Quantifying Choice Strategy

We examined whether aging altered what information participants relied upon to make their decisions through the use of a choice strategy metric. For each participant, we performed four independent linear regressions, two for each domain. Each regression determined the influence of a specific informational factor on choice in risk trials. We examined two factors: (1) the rEV of the options, and (2) the probability of winning in the gamble option (pWIN). Importantly, our task designs fully orthogonalize the pWIN and rEV factors (i.e., in each task the correlation of the values of pWIN and rEV across trials is zero).

The r²-value derived from each regression is a direct expression of the maximal amount of an individual’s choice variance (across trials) that can be accounted for by the examined factor (for examples, see Figures 4A–D). We directly contrasted utilization of these two competing trial-information sources by subtracting the r-squares of the rEV and pWIN factors. This results in our choice strategy metric (see Figures 4E–H), which directly measures how much more each participants’ choice behavior can be explained by the cognitively demanding calculation of the rEV of the options than by simple utilization of the visually available probability of winning the gamble.

This choice strategy metric is positive when participants utilize the rEV information more, negative when they focus on the pWIN information, and zero when they use the two equally. For example, a participant whose decisions were solely based on the value of pWIN (e.g., accepting all gambles with a 75% chance of winning) would have a high pWIN r²-value, a low rEV r²-value, and therefore a highly negative choice strategy. Similarly, a participant whose choices were determined by comparing the expected values of the gambles would have a high r²-value for rEV and low pWIN, resulting in a positive choice strategy value. Participants were considered to be ‘maximizing’ when they used the rEV information more and ‘satisficing’ when they used the pWIN information more, as focusing on pWIN allows for decisions through extremely simple heuristics (‘how much of the gamble pie is green?’) requiring little cognitive effort, while utilization of the rEV information maximizes long-run outcomes but requires several layers of effortful cognitive calculation.

We note that we opted to focus on the rEV and pWIN factors due to task design. While rEV and pWIN are orthogonal, other trial factors do not share this feature. For example, in the gains task the absolute value of the possible win is highly correlated to both the rEV and pWIN factors [rEV: r(133) = 0.604, p < 0.0001; pWIN: r(133) = -0.576, p < 0.0001], with similar correlations in the losses task.

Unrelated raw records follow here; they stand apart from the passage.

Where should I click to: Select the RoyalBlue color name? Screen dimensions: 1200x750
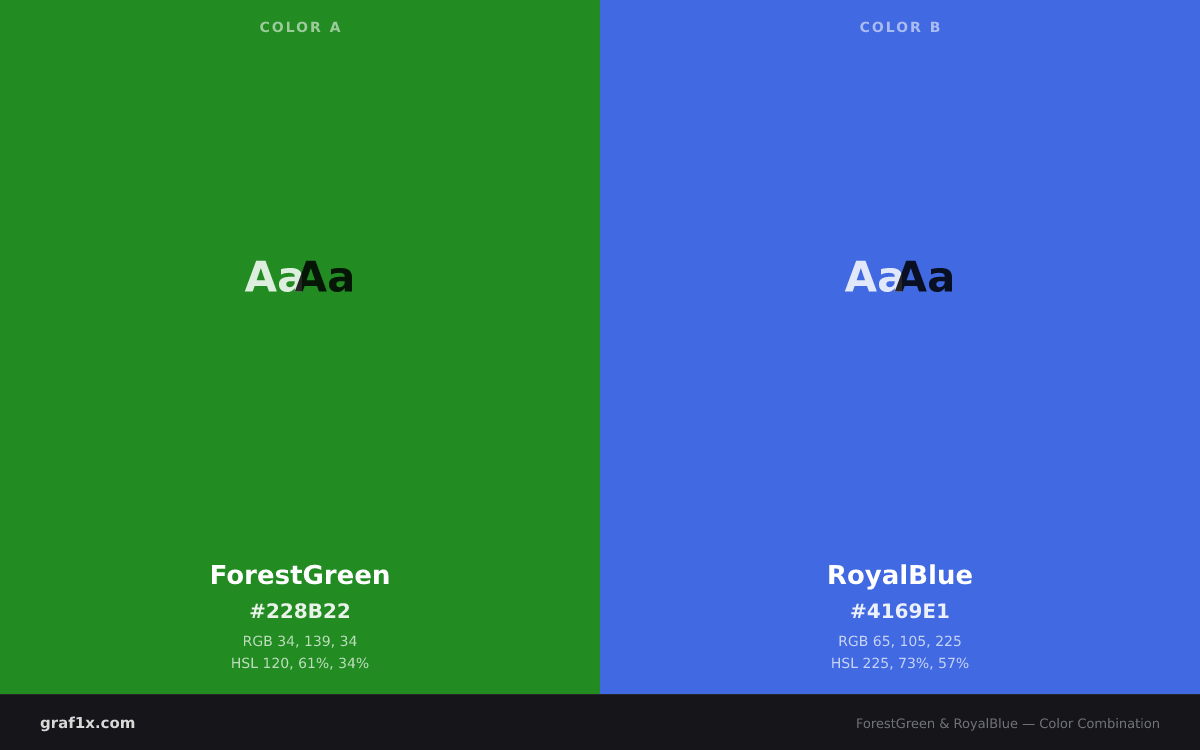(x=900, y=575)
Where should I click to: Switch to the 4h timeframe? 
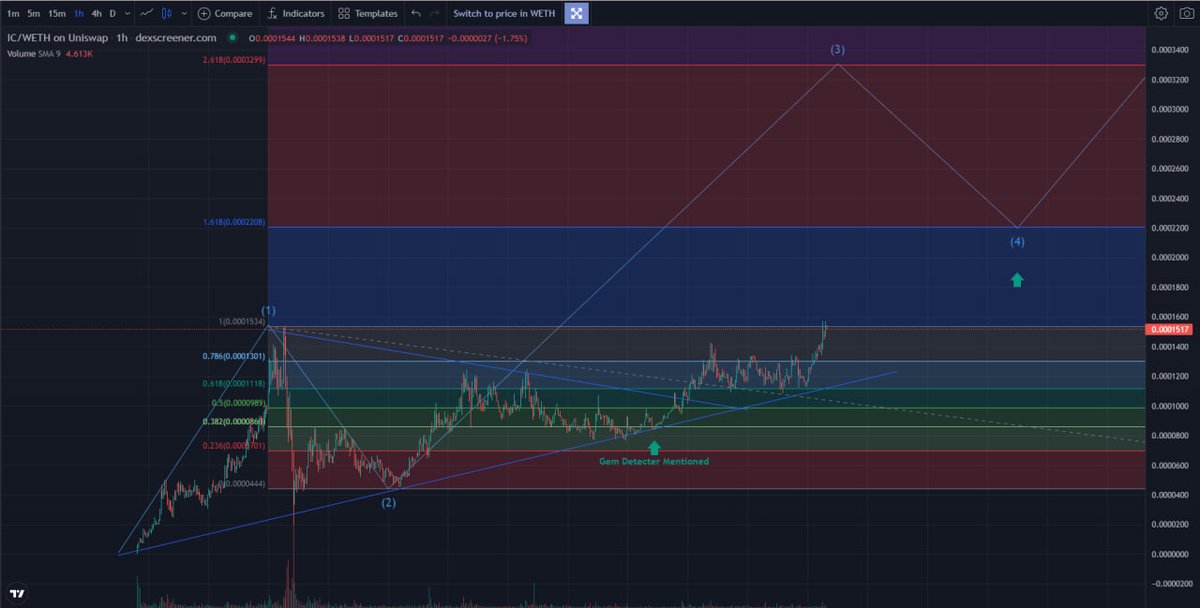point(95,14)
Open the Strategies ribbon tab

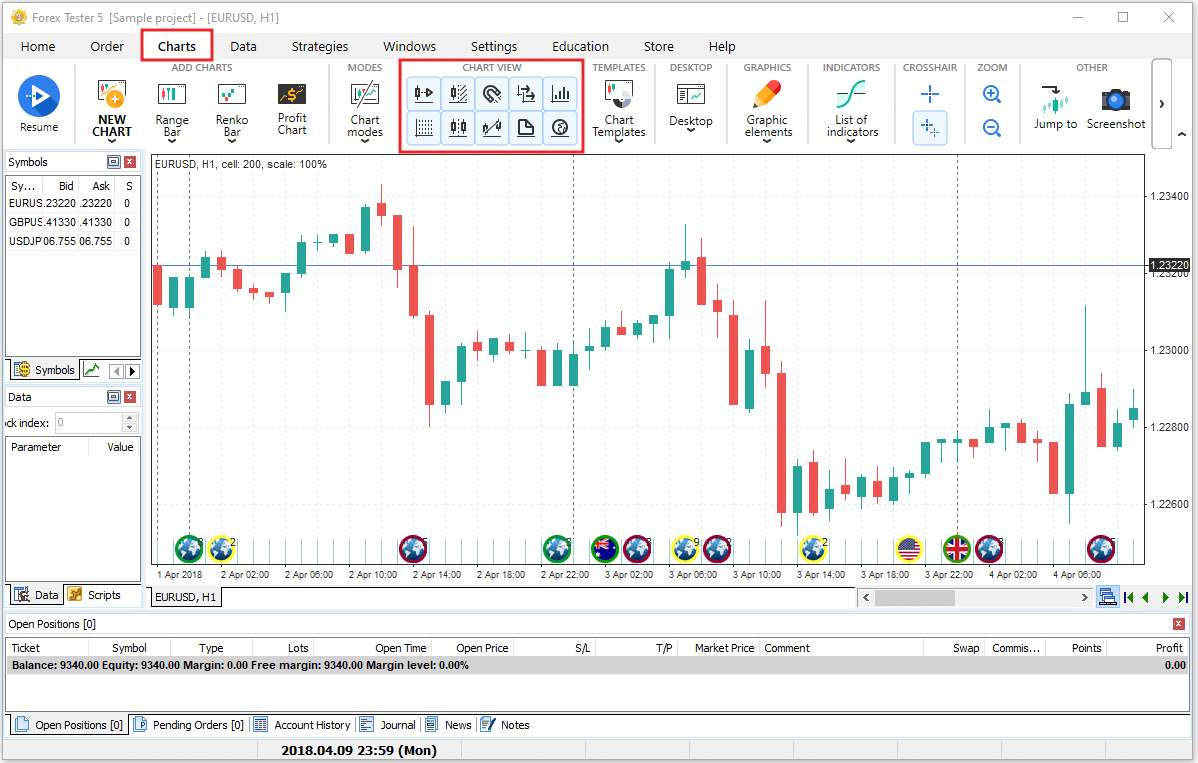click(320, 46)
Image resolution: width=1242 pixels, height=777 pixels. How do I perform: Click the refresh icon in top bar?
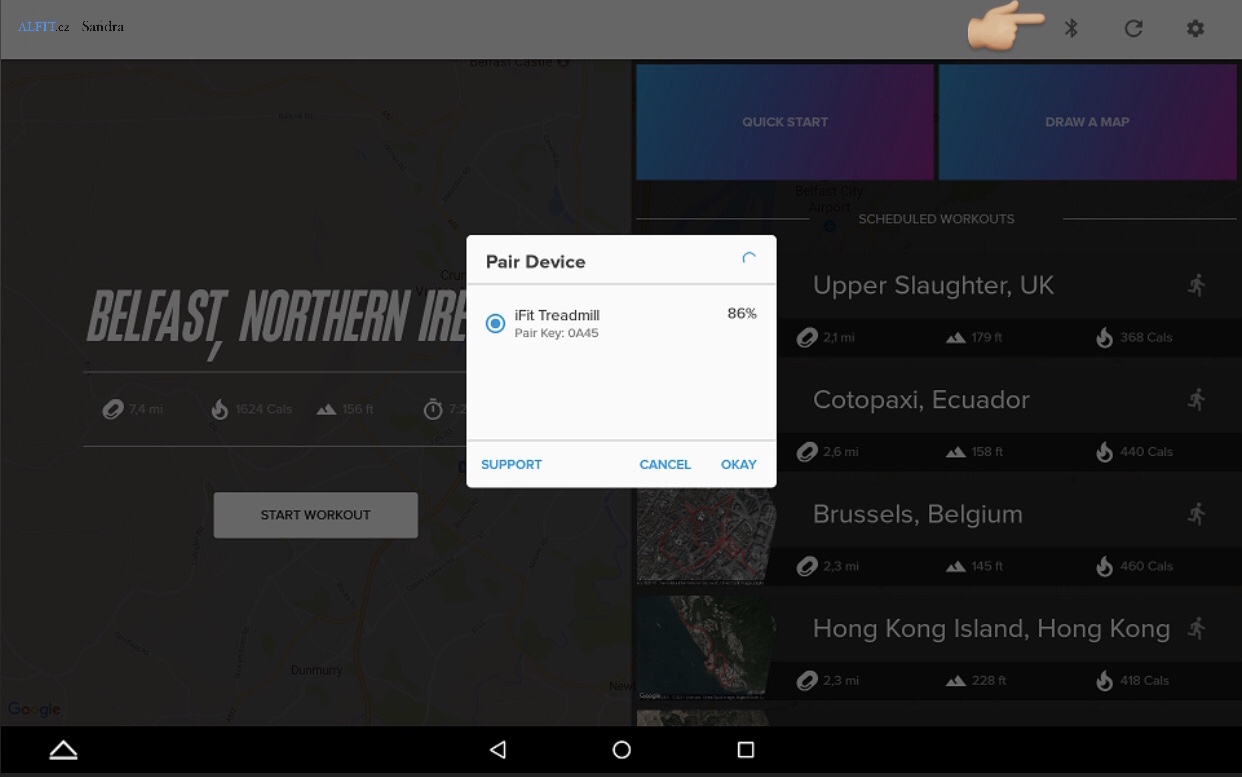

Relationship between Risk Preference and Choice Strategy

As we found significant age-related effects for both uncertainty preferences and choice strategies within the losses domain, we looked for a possible interaction by examining the correlation between these metrics within each age group.

Results

Cognitively Intact Older Sample

Our OA participants were cognitively unimpaired (MMSE ≥ 26), exhibiting psychometric test scores comparable to healthy participants studied elsewhere (Table 2, comparing TMT A, SDMT from Hsieh and Tori, 2007; TMT A and B from Tombaugh, 2003; Digit Span from Hedden et al., 2002; RAVLT from Davis and Klebe, 2001).

TABLE 2

TABLE 2. Cognitive measures in OA.

Relationship between Economic Measures and Cognitive Ability in OA

To examine whether differences in cognitive ability within our OA sample may alter economic preferences, we examined the relationships between our economic metrics and cognitive ability within our OA sample. Cognitive ability was quantified across five cognitive domains – attention and working memory, verbal memory, visuospatial memory, executive functioning, and processing speed (Table 3). To compare each of these five domains to each economic metric, we set a Bonferroni corrected significance threshold of p < 0.01 (correcting for the five examined cognitive domains), followed strictly as this was an ancillary component of the study. No significant correlations were found between performance on these cognitive domains and our uncertainty preferences (risk or ambiguity) or choice strategies.

TABLE 3

TABLE 3. Relationships between decision making metrics and cognitive performance in OA.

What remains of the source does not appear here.